We demonstrated the application of the proposed change-plane regression model with or without variable selection for the RV144 immune correlates study (Rolland et al., 2012; Rolland and Gilbert, 2012). The specific goal of the application was to find the combinations of immune markers to separate the vaccine recipients of RV144 into two subgroups to address the following questions: 1) to assess whether the associations between the infection risk and each of Avidity, ADCC, ICS, and NAB could be modified by the level of Env-specific IgA; 2) to identify immune markers whose association with the infection risk was not strong in the entire set of vaccine recipients, but was stronger within subgroups; and 3) to determine if the subgroup exhibited a higher risk of developing infection than the other subgroup. We are also interested in finding a parsimonious set of immune markers that rendered a valuable contribution to the identification of heterogeneous subgroups through the change-plane. The resulting combination of markers would then serve as candidate correlates of protection for predicting the vaccine’s protective effect against HIV infection. The application of our proposed methods to RV144 data targeted exploration and hypothesis generation, and future studies to evaluate the subgroups and immunologic mechanisms are required to validate the CoR analysis results, which was beyond the scope of this study.

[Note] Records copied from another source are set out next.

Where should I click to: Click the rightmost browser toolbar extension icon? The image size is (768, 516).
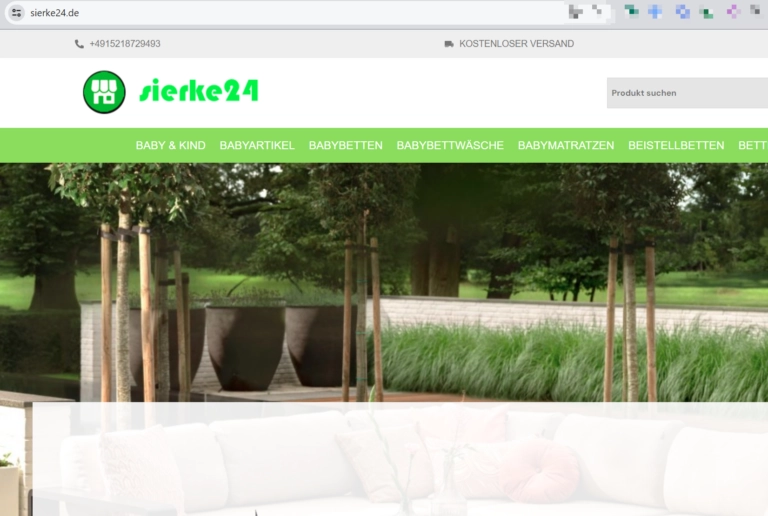(759, 12)
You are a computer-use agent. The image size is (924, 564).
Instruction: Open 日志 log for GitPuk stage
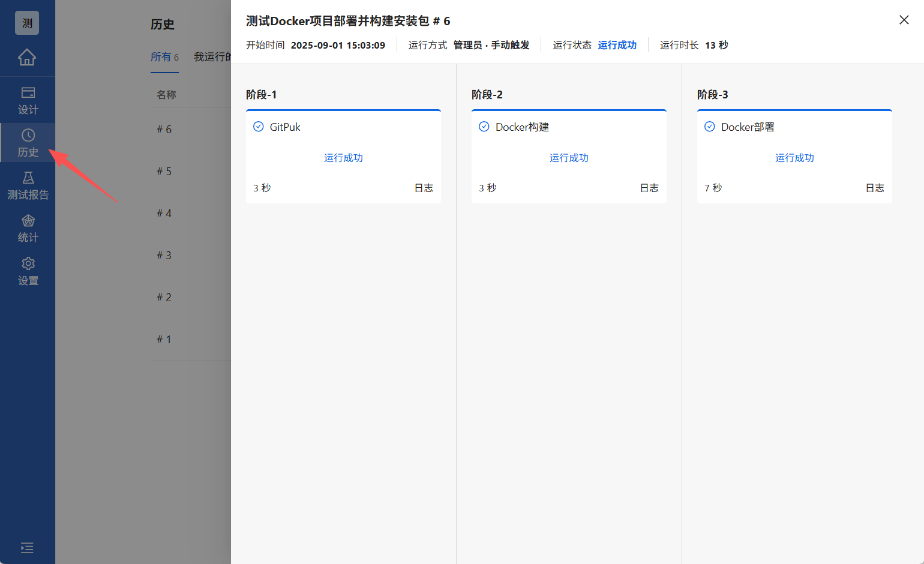point(424,187)
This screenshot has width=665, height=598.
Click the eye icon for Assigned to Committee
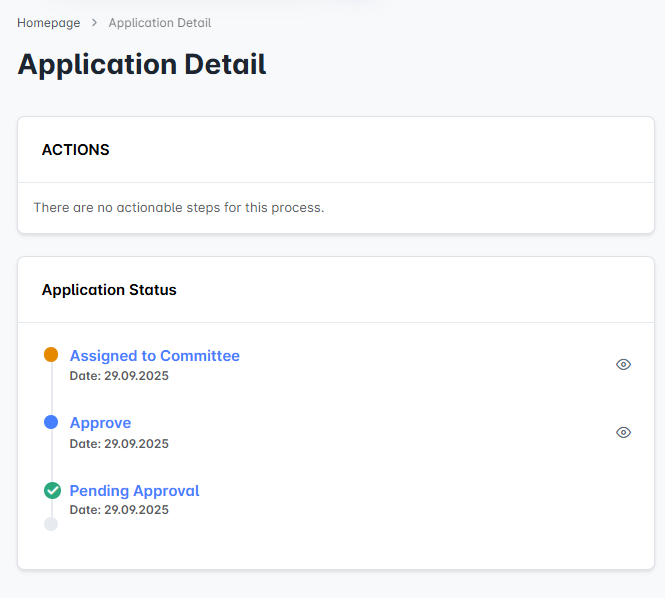pyautogui.click(x=623, y=365)
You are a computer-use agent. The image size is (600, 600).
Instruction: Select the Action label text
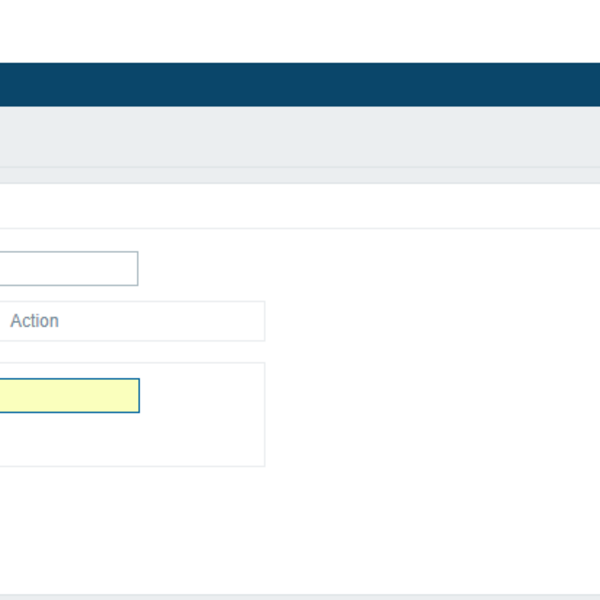[35, 321]
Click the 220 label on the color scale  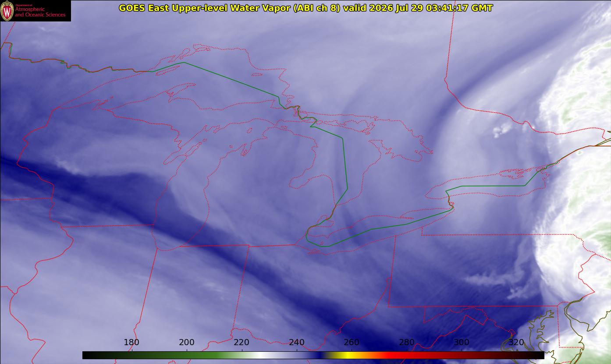click(x=242, y=343)
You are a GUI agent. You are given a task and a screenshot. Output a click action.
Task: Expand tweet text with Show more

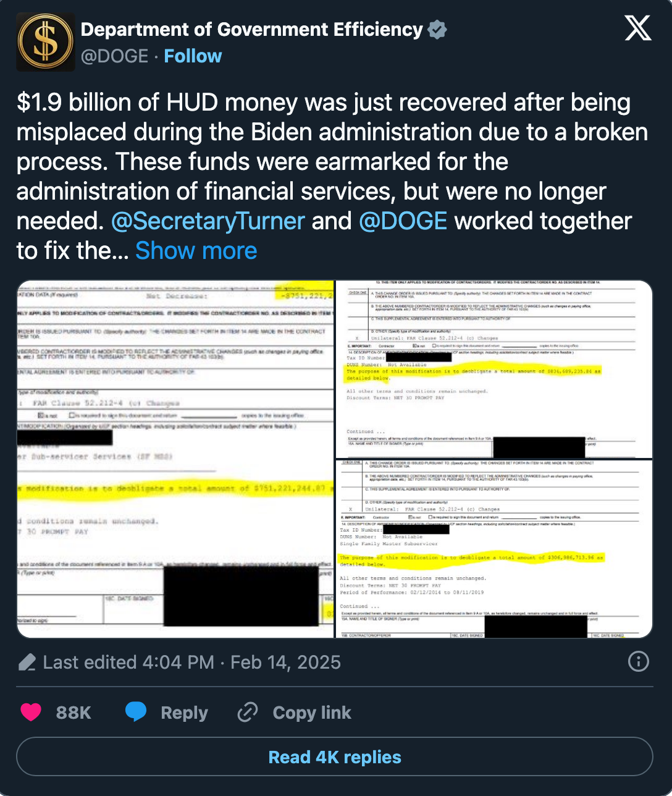tap(196, 251)
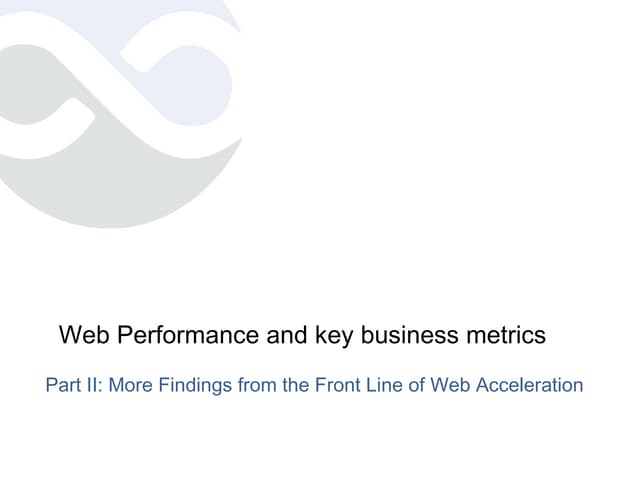Click "Part II:" in the subtitle
640x480 pixels.
coord(74,385)
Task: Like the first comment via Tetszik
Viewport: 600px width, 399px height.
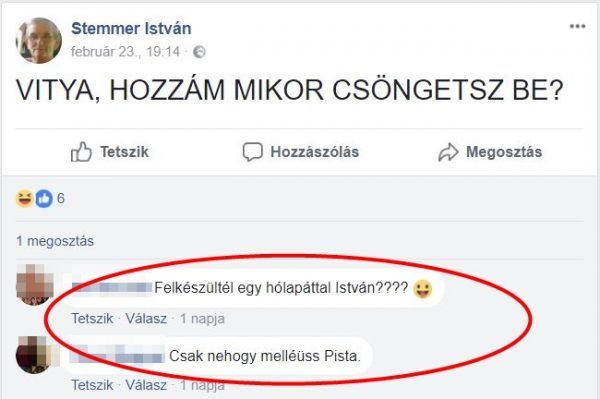Action: (x=92, y=318)
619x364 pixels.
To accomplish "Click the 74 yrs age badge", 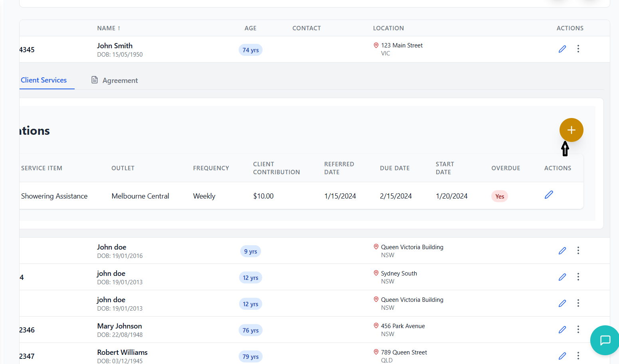I will (251, 50).
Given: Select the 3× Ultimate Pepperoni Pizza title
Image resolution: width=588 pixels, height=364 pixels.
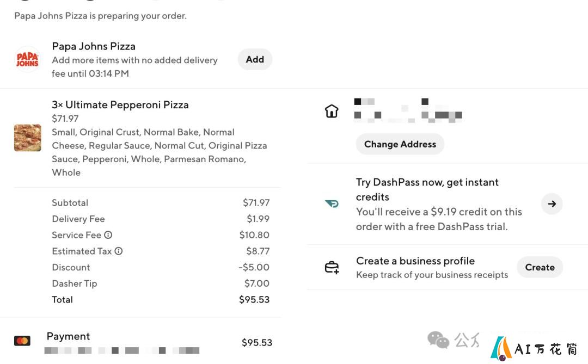Looking at the screenshot, I should (x=120, y=104).
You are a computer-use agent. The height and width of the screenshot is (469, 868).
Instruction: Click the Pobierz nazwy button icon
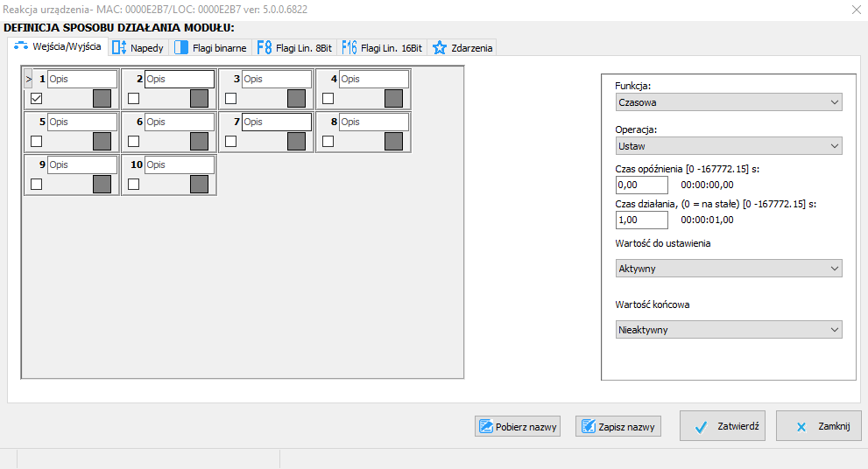click(486, 426)
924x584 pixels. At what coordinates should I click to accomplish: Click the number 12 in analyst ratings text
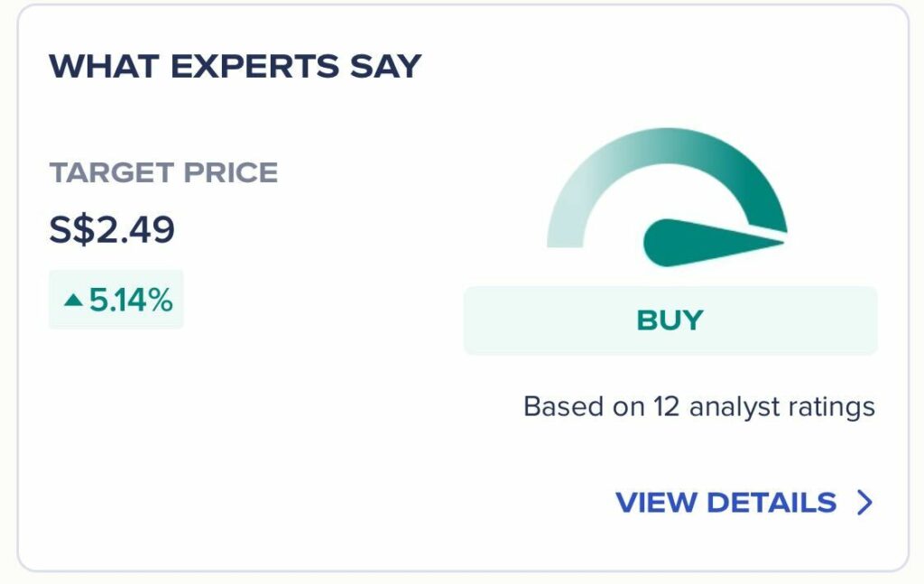click(x=666, y=406)
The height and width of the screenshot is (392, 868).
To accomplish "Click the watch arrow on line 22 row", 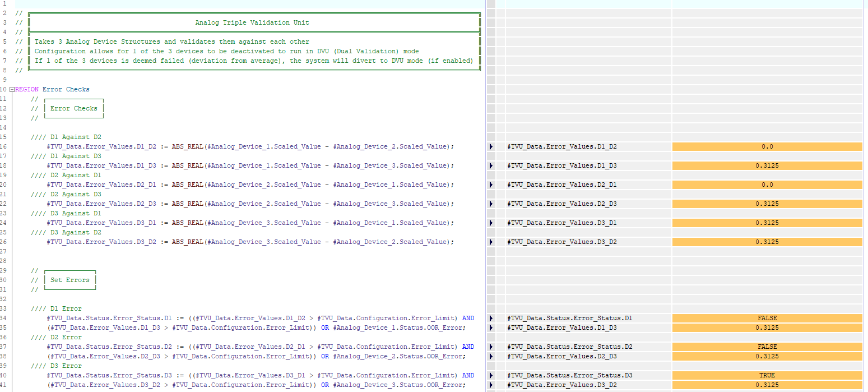I will click(x=491, y=204).
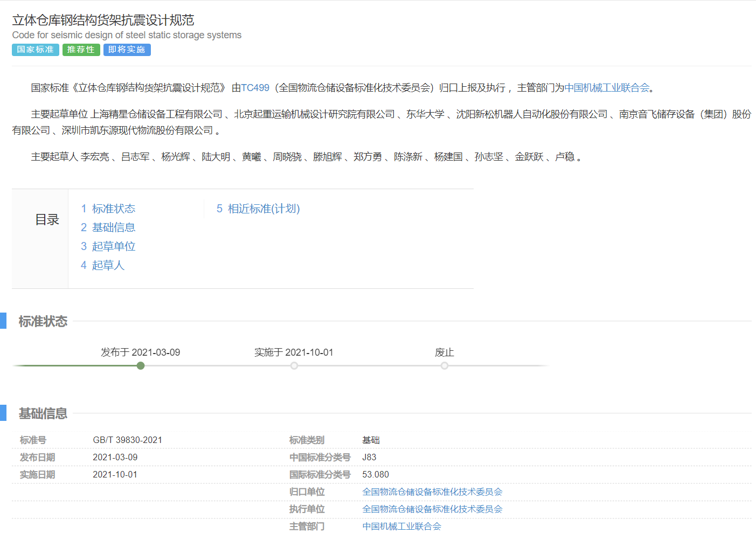Image resolution: width=756 pixels, height=540 pixels.
Task: Click the 即将实施 status tag
Action: [127, 50]
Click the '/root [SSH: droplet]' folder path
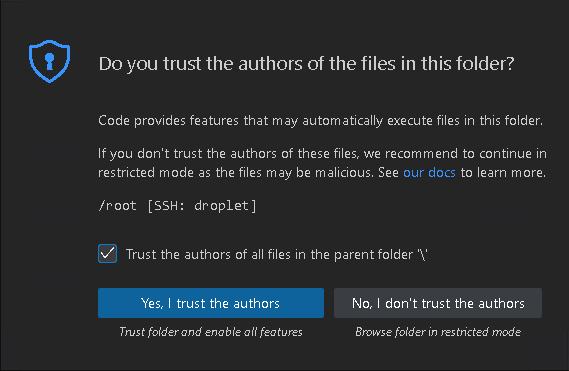The height and width of the screenshot is (371, 569). click(x=177, y=206)
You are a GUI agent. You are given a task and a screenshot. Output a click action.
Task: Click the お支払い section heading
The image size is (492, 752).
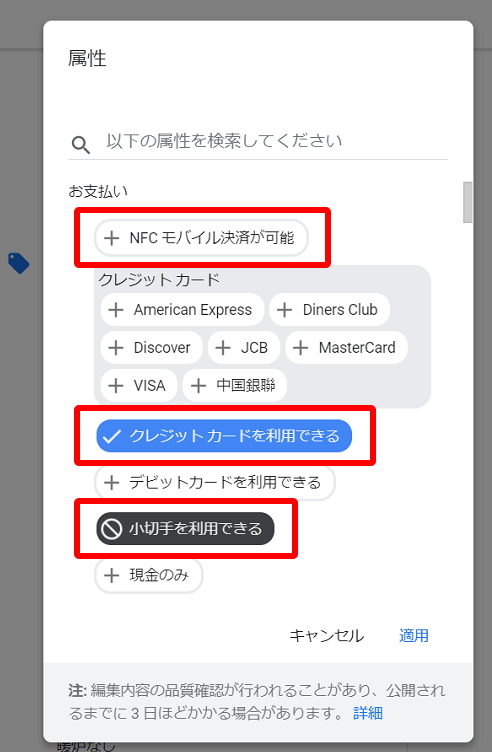coord(98,191)
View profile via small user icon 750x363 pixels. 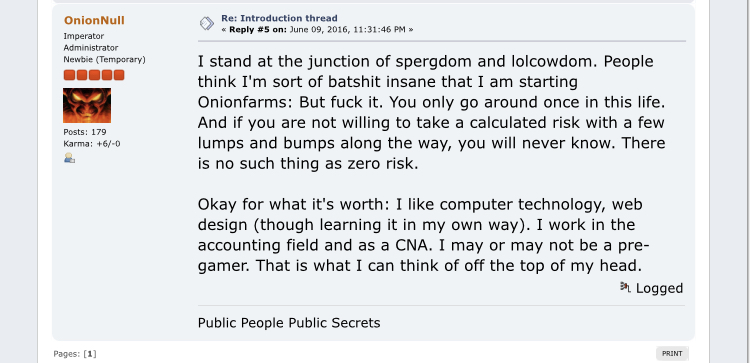pos(69,158)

Considering a binary indicator of infection status as an outcome variable, a single logistic regression model was used in the previous immune correlates analysis to study the association between each of the immune markers and infection risk, with and without adjustment for the effect of baseline age and behavioral risk. The immune markers (X) listed in Section 2 and Tables 10 and 11 of the Supplementary materials represent candidate markers that can be used to build the change-plane. The baseline behavioral risk level (Moderate = 1{Moderate level of behavioral risk}; High=1{High level of behavioral risk}; low risk as a reference level) and age group (Age1 = 1{21 ≤ Age ≤ 25}; Age2 = 1{Age ≥ 26}; 1{Age ≤ 20} as a reference level) have been considered as X, except for the change-plane model based on the use of Env-specific IgA in Section 5.2.1. The immune markers demonstrate diverse scales, and thus each marker is standardized by using the empirical mean and standard deviation to enable the use of SCAD for variable selection. The reciprocal of the sampling ratio (infected: non-infected) was used to weight each individual in the regression model. All other settings for the estimation procedure are the same as those described in Section 4.1. For example, the optimal value for the SCAD penalty term, λ, is determined in terms of minimizing the BIC. The minimum subgroup size has been set equal to the total number of regression parameters or 5% of the data sample size, whichever was greater.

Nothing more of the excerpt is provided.